Les chevaux à compression statique, par contre, subissent une pression permanente (compression) sur la moelle épinière, quelle que soit la position de l’encolure. Ces compressions statiques causent plus de dommages à la moelle épinière et doivent être résolues le plus rapidement possible afin de ne pas créer des dommages permanents.

Imagerie avancée requise !
La prochaine étape du processus de diagnostic de la pathologie cervicale consiste à prendre des radiographies de la tête et du cou intégral (occipital jusqu’à T1 inclus). Cet examen radiographique des 7 vertèbres cervicales (C1 à C7) et de la première vertèbre thoracique (T1) peut révéler de graves anomalies telles qu’un rétrécissement du canal rachidien, subluxations, arthrose grave et fractures. Dans certains cas, nous avons déjà une forte suspicion de la cause.
Après cela, une myélographie est toujours indiquée. Il s’agit d’un examen lors duquel un fluide de contraste est injecté dans l’espace épidural, sous anesthésie générale. Le contraste garantit la détection des constrictions sur le parcours de la moelle épinière. Au niveau du rétrécissement, le contraste est insuffisamment présent et, par conséquent, nous savons qu’il existe une compression très spécifique de la moelle épinière à cette localisation.
Après l’injection de contraste dans la moelle épinière, nous effectuerons un scanner complet de l’encolure pour obtenir une vision tridimensionnelle de la colonne vertébrale. Cela nous permet de déterminer non seulement la pression « dorso-ventrale » (de haut en bas) sur la moelle épinière, mais également tout changement dans le plan axial (gauche à droite).

(*) Luxation incomplète d’une articulation
Après le tomodensitomètre, on réalise des « radiographies de contrainte » dans lesquelles on évalue le cou en flexion et en extension, dans le but de détecter également les compressions « dynamiques ».
Sur la base de ces images (radiographies et scanner), il est possible de déterminer avec précision le lieu de compression de la moelle cervicale.
Comment se produit la pression sur la moelle épinière?
Différentes anomalies peuvent entraîner une pression sur la moelle cervicale à un ou plusieurs endroits. Les causes les plus courantes sont :
- Subluxation : les vertèbres successives ne sont pas alignées comme elles le devraient.

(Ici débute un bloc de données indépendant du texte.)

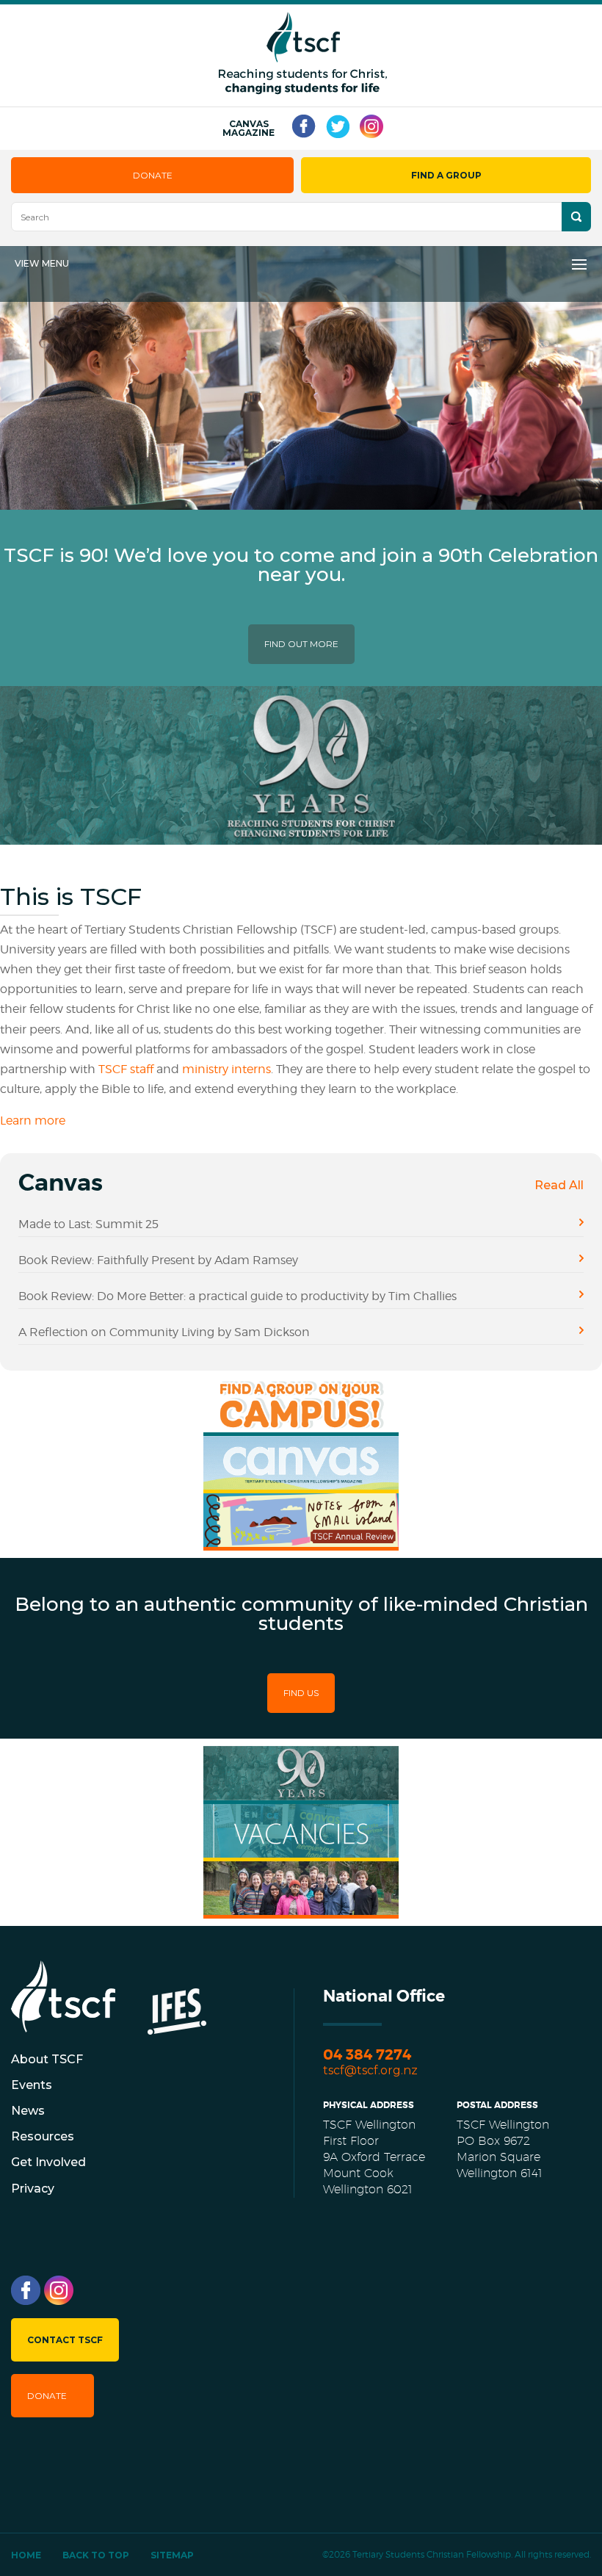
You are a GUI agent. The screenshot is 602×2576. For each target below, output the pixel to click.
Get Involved (48, 2162)
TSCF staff (127, 1069)
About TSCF (47, 2059)
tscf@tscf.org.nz (370, 2070)
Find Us (301, 1692)
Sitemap (172, 2555)
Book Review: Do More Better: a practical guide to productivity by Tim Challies (237, 1296)
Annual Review (273, 1541)
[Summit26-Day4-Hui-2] (301, 506)
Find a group (305, 1419)
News (28, 2111)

Les vertèbres sont, pour ainsi dire, partiellement disloquées. Une vertèbre est donc plus haute ou plus basse que l’autre.
Subluxation (*) sévère C3-C4. La tête articulaire (épiphyse) de la 4ème vertèbre cervicale (C4) est partiellement sortie de la cupule articulaire de la 3ème vertèbre cervicale et pousse vers le haut, dans la moelle épinière.
(*) Luxation incomplète d’une articulation -
Arthrose des “facettes articulaires » ou de l’articulation principale :


- Les facettes articulaires sont de petites articulations entre les vertèbres. Si l’arthrose survient dans ces articulations, celles-ci vont augmenter en taille (hypertrophie des facettes), entraînant éventuellement un rétrécissement du canal rachidien. Cette arthrose peut survenir spontanément au cours du processus de vieillissement naturel, mais également en raison de la présence de fragments d’OCD. Nous constatons également une arthrose post-traumatique à la hauteur des articulations du cou. Par exemple, si un yearling est tombé et a fait une roulade au pré, nous voyons l’apparition précoce d’une arthrose facettaire chez le jeune cheval adulte, avec ou sans fragment d’avulsion observable par radiographie.
Reconstruction 3D (image CT) d’un fragment d’OCD dans l’encolure au niveau de la facette articulaire C5-C6. Cet OCD a été retiré lors d’une opération diagnostique (arthroscopie). - Pathologie du disque intervertébral : comme chez l’homme, des disques intervertébraux sont présents entre les vertèbres successives. Ceux-ci peuvent être endommagés, dégénérés et renflés dans le canal rachidien (hernie discale) créant une ataxie.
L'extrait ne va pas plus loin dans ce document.